National Institute for Health and Clinical Excellence (NICE)
In 2017, National Institute for Health and Clinical Excellence (NICE) issued an interventional procedure guidance (IPG598) which states: “Current evidence on the safety and efficacy of hypoglossal nerve stimulation for moderate to severe obstructive sleep apnea is limited in quantity and quality. Therefore, this procedure should only be used with special arrangements for clinical governance, consent and audit for research.”
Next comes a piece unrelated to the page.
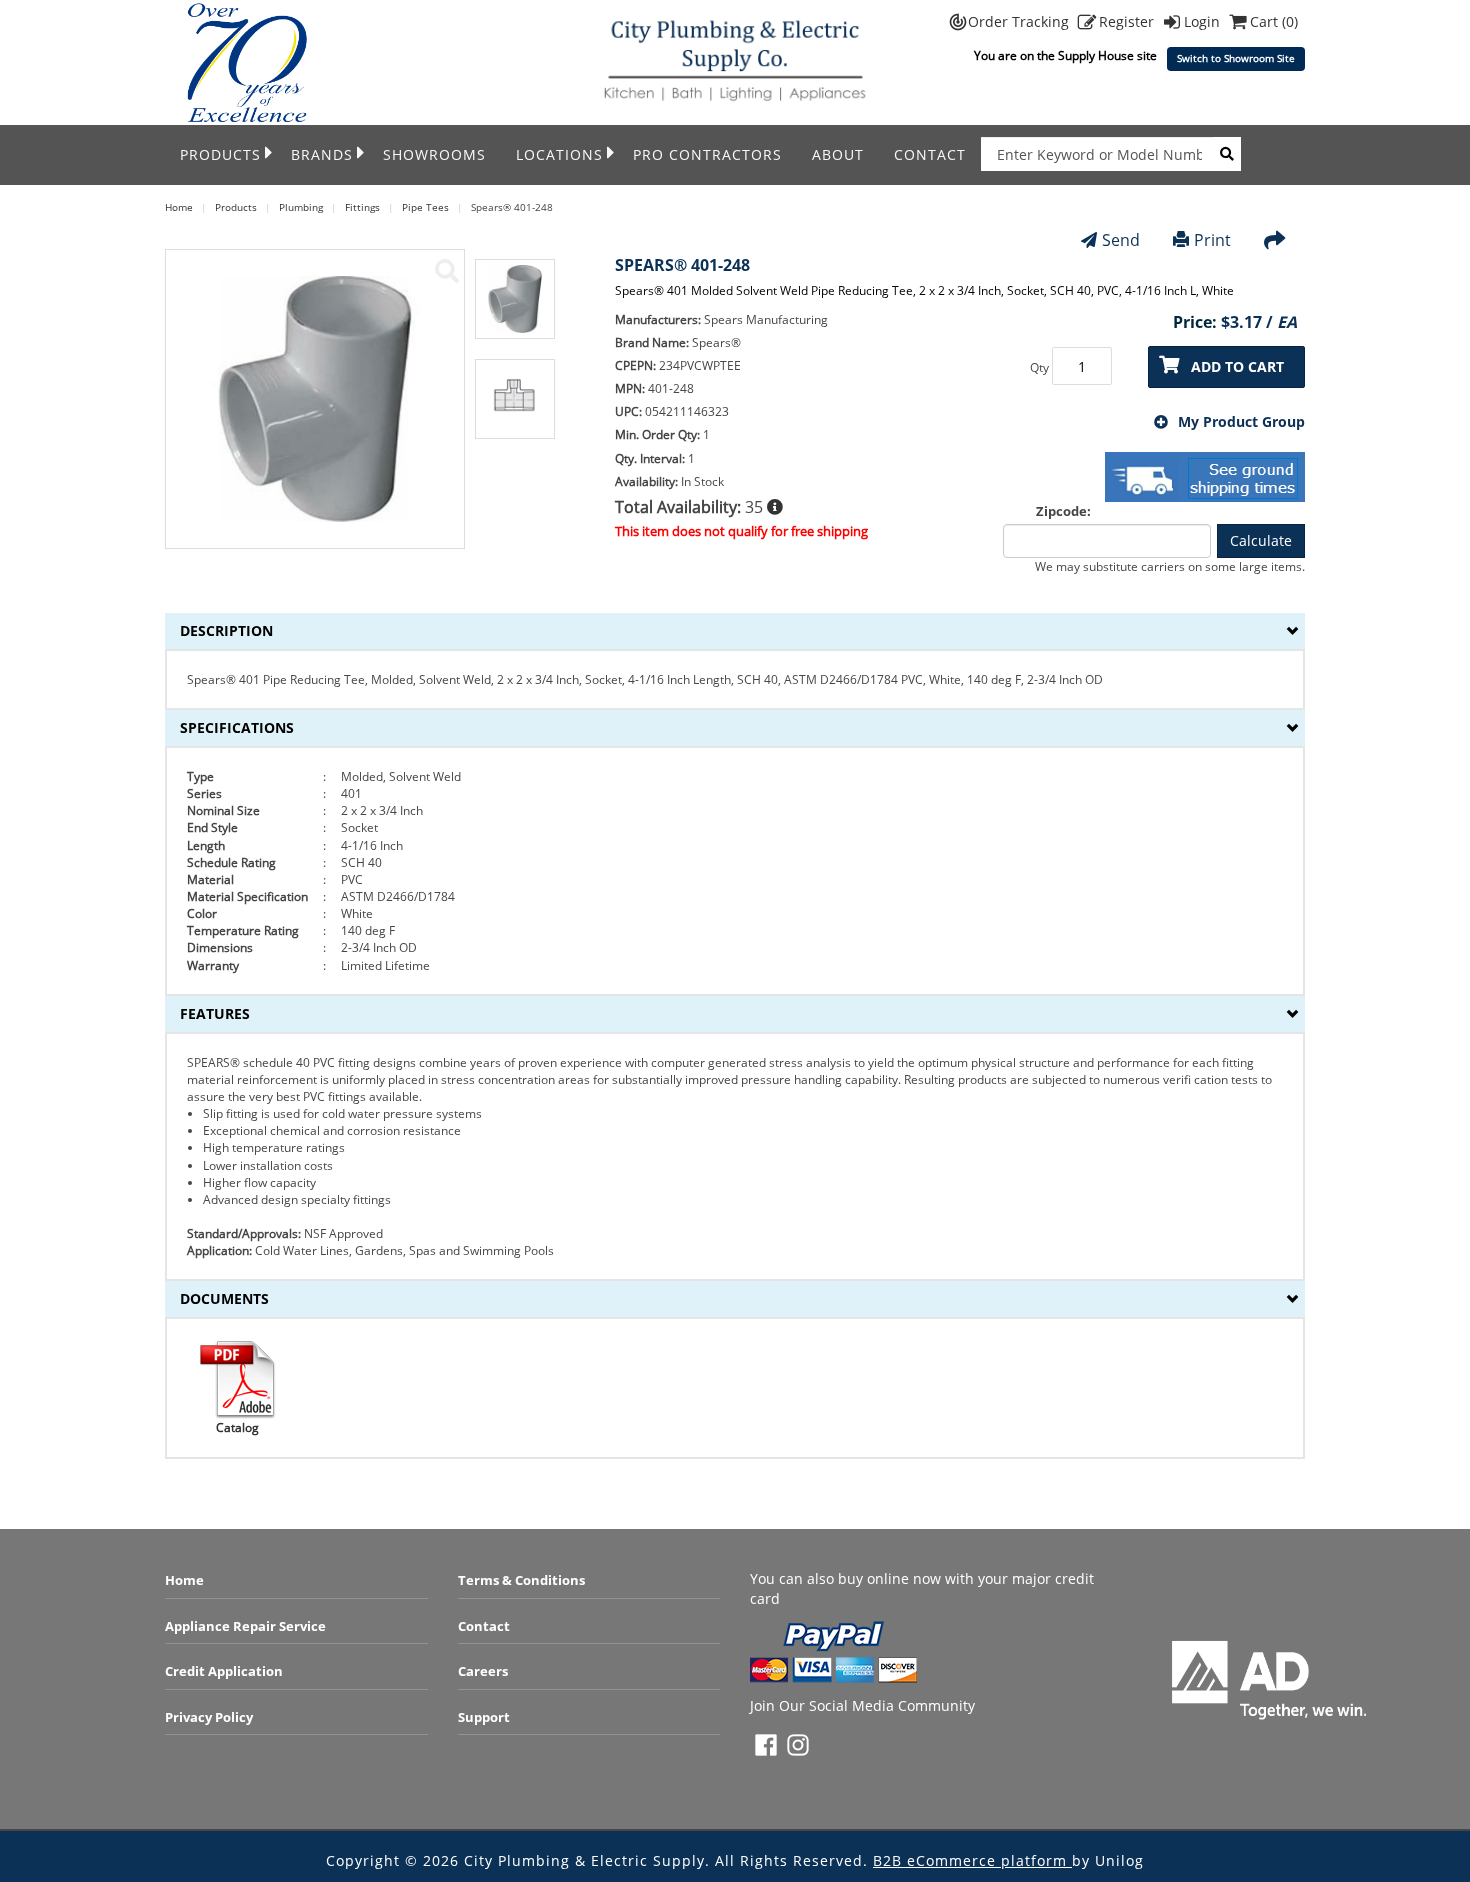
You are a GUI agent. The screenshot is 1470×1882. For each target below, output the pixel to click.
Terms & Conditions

CAC Advisory Committee (CAC) Evidentiary Summary
After review of the literature, the consensus among the CAC Advisory Committee (CAC) panel was positive for hypoglossal nerve stimulation (HNS) as a viable treatment option for patients with moderate to severe Obstructive Sleep Apnea (OSA). Upper airway stimulation (UAS) compared favorably with sleep surgeries (e.g., uvulopalatopharyngoplasty [UPPP], trans-oral robotic surgery [TORS]) used to treat tongue base obstruction. CAC discussions regarding patient criteria included changing the body mass index (BMI) to <35 based on additional studies that included the higher BMI with successful results, and including expanded descriptions of limitations to clarify the rationale for limiting certain patients from this procedure. Also, based on the CAC panel discussion and the Food and Drug Administration (FDA), it was suggested that the apnea-hypopnea index (AHI) should start at 15 with the upper limit of the AHI being increased to 65. This limit was adopted and the Covered Indications now include patients that have an AHI of 15 to 65 events per hour. In addition, CAC members agree that providers who underwent FDA approved device manufacturer DISE training prior to the date of this LCD, shall be deemed to meet the criteria for satisfactory performance of DISE without further documentation. All such providers shall maintain certification of completion of this training, supply proof of training by manufacturer and DISE results should be made available upon request. Finally, not all adults are candidates for UAS therapy and appropriate polysomnographic, age, BMI and objective upper airway evaluation measures are required for proper patient selection. Overall, this is an appropriate method of treating OSA for the Medicare population.